The Civil Justice Council (CJC) working party on damages-based agreements (DBAs) has fallen short of calling for hybrid agreements to be allowed, but told the government that if it wants to ban their use, “then it owes it to the legal marketplace to make that entirely plain”.
But in a report published today, it did recommend that recoverable costs should be excluded from DBA caps, making them potentially much more attractive for lawyers to use.
The working party, chaired by Professor Rachael Mulheron, was set up to advise the Ministry of Justice on both technical drafting issues to improve the 2013 DBA regulations and wider policy questions.
It made 45 recommendations in all, but most focus will be on the question of hybrid DBAs.
While ‘sequential’ hybrids are already allowed – meaning a solicitor could, for example, investigate a case under a normal retainer and then move onto a DBA – it is felt that the rules do not permit concurrent agreements.
This has meant virtually no take-up of this form of funding in civil litigation.
The report said: “The working group noted that this issue has assumed huge importance in the legal marketplace, in that without concurrent hybrid DBAs, lawyers may not see DBAs as being attractive enough to encourage them to take on claimant’s cases. This reluctance is heightened by the innate conservatism of the legal profession.
“In particular, the uncertainty as to whether or not concurrent hybrid DBAs are permissible has had an incredibly chilling effect on the take-up of DBAs. If the government wishes to ban their use, then it owes it to the legal marketplace to make that entirely plain, via its revised drafting of the 2015 DBA Regulations…. The present state of uncertainty cannot be allowed to continue.
“The working group also noted that concurrent hybrid DBAs may be better suited to some areas of legal practice than others, such as personal injury claims. Also, they may be quite suited to commercial cases which are litigated (at the considerable expense of both sides) over several years.”
The report acknowledged that there was insufficient evidence as to whether concurrent hybrid DBAs “would have a positive or a negative effect on access to justice/efficiency of litigation”.
But it was “certainly conceivable that there will be cases that are meritorious, but which are highly complex or costly to conduct, and which the claimant’s legal representative would be prepared to take on under a hybrid DBA, but not on a full ‘no win, no fee’ DBA (because of the level of risk), nor on a CFA (because the rewards are not sufficiently favourable).

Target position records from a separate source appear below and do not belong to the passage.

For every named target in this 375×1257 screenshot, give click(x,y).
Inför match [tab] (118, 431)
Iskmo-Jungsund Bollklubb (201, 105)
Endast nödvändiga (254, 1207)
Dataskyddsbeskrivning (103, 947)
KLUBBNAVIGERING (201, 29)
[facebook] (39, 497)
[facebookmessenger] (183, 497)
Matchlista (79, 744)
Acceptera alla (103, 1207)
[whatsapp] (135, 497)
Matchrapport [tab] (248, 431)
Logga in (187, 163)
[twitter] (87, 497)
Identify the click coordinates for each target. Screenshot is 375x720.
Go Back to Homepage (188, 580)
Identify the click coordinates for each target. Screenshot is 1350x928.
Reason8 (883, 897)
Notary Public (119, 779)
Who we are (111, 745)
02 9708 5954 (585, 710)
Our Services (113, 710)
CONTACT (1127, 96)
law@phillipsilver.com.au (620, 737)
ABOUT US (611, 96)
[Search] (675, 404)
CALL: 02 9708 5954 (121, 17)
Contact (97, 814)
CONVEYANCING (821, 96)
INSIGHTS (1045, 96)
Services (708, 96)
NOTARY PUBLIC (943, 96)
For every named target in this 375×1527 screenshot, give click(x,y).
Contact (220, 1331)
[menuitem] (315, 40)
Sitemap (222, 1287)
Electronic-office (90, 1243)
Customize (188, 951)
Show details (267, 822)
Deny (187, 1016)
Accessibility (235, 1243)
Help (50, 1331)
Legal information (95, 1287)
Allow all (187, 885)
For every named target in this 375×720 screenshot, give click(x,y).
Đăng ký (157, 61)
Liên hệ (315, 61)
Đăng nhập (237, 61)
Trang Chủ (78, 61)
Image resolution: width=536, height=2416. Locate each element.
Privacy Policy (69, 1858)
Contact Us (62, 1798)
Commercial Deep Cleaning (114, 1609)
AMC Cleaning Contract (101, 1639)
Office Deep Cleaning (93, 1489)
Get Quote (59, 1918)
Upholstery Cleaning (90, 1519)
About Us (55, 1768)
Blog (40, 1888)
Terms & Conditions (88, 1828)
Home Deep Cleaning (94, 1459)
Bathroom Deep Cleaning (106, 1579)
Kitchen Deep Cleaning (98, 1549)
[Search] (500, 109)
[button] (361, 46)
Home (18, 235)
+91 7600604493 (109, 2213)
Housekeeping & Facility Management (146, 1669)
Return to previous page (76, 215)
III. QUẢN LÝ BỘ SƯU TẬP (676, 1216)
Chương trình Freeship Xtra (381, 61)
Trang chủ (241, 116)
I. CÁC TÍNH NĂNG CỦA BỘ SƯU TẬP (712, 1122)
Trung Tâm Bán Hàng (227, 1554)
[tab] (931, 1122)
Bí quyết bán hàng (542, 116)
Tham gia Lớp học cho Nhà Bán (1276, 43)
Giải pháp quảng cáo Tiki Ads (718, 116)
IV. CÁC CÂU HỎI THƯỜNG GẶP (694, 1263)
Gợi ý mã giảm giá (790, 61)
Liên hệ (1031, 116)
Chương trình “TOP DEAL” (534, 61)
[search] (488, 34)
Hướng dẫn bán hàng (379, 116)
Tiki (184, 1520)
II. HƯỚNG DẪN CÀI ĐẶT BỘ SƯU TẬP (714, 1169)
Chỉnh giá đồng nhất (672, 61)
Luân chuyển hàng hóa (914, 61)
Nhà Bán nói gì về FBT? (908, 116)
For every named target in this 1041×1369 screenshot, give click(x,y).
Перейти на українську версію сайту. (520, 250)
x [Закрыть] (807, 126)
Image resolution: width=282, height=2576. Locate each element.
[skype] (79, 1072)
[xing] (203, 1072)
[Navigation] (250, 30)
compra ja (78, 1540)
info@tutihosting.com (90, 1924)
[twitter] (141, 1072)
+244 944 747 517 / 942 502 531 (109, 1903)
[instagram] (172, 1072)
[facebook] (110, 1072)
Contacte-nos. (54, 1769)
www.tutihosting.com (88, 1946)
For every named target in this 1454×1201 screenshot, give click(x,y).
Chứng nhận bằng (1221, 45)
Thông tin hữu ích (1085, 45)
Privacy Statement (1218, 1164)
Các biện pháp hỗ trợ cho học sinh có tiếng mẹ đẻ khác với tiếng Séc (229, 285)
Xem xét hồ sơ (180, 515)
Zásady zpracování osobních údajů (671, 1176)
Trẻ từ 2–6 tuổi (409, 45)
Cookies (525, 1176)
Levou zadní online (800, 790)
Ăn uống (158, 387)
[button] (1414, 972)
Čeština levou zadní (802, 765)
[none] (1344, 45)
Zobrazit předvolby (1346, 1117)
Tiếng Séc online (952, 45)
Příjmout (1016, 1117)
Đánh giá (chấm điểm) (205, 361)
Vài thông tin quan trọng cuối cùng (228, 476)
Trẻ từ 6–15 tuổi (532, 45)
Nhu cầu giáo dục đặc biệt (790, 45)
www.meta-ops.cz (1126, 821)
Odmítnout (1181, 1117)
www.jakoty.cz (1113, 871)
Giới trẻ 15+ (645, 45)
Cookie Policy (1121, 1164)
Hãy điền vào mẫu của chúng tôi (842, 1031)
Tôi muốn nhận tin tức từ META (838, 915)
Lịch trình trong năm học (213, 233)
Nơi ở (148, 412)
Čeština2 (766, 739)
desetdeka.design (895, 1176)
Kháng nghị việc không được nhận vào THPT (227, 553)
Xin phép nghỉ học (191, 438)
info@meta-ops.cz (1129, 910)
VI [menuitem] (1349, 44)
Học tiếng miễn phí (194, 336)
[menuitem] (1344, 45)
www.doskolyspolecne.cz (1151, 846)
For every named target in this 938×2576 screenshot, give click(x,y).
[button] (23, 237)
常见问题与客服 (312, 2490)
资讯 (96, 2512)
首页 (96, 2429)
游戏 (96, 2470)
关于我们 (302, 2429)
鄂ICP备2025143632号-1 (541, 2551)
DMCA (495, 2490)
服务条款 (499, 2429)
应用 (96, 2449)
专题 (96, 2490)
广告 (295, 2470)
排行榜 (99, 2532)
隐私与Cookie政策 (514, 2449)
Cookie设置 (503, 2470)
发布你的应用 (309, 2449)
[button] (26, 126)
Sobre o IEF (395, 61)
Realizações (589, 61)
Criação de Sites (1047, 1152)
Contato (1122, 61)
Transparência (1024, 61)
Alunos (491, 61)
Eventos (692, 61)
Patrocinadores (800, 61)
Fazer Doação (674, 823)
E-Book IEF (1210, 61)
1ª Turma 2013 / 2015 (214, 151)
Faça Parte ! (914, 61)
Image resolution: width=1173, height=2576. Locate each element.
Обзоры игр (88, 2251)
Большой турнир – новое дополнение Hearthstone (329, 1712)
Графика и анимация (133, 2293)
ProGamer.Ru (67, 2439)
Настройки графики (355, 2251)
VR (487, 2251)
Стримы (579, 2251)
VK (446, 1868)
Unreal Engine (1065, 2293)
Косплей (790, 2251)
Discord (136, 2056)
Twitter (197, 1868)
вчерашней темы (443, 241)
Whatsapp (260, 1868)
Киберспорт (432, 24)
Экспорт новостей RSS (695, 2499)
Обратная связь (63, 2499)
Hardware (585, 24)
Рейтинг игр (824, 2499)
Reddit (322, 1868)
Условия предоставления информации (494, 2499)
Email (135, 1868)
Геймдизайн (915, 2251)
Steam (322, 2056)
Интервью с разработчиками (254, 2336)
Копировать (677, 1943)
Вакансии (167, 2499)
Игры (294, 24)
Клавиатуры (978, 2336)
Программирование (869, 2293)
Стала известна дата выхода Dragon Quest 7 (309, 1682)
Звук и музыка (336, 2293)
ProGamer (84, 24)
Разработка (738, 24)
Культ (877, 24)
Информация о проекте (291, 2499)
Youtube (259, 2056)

“Accordingly, permitting hybrid DBAs may provide access to justice in these cases.”
But the group as a whole was divided on the question of allowing concurrent hybrid DBAs. “It concluded that it was a policy decision which was ultimately one for the government. However, the government should be encouraged to evaluate the arguments in favour of concurrent hybrid DBAs, even in the absence of any cadre of cases which have tested the arguments (given the nervousness of the legal marketplace on this issue).”
Currently, recoverable costs are included in calculating what is paid under a DBA – so that in a case where a claimant on a 25% DBA wins £100,000 in damages and £20,000 in recoverable costs, he will only have to pay £5,000 from the damages to his solicitor. But under the ‘success fee’ model advanced by the working group, he would have to pay £25,000.
At the very least, it said, the government should review its policy given the advantages to the success fee model, which the report listed as avoiding the consequences of the indemnity principle, enhancing access to justice in low-value cases, and being easier to explain to clients.
If this approach were to be adopted, however, the statutory caps may have to be reduced “to preclude an inordinately-large recovery by the legal representative”.
Among the technical recommendations were that the 25% DBA cap for defendants who successfully defend a personal injury action should be increased to 50%, and that lawyers and clients should be free to agree the ‘trigger point’ at which a DBA becomes payable, and the circumstances under which it can be terminated.
Further, the report said that counsel’s fees – when not working on a DBA themselves – should be treated as an expense outside of the cap, DBAs should be regulated when operating pre-commencement of litigation, and the indemnity principle should be abolished, at least insofar as it relates to DBAs.
“The application of the indemnity principle has the potential to wreak real injustice for claimants’ legal representative, in the context of DBAs,” it said.
The working party also saw no need to incorporate a requirement for independent legal advice before a party enters into a DBA – as Lord Justice Jackson had originally recommended – or that the fact of funding should be notified to the opposing party or the court.
The Master of the Rolls, Lord Dyson, said: “I welcome the government’s invitation to the CJC to address some of the issues relating to DBAs, and I now urge it consider further modifications to the regulations to help promote confidence in them as one of the funding arrangements available to those involved in a personal injury or commercial dispute… I hope that the changes recommended in this report will encourage the greater use of DBAs.”
Professor Mulheron said: “DBAs have been used very sparingly by the legal profession since the Jackson reforms took effect in 2013. This has been unfortunate, given that the use of DBAs in contentious litigation was, arguably, the most novel aspect of those 2013 reforms.”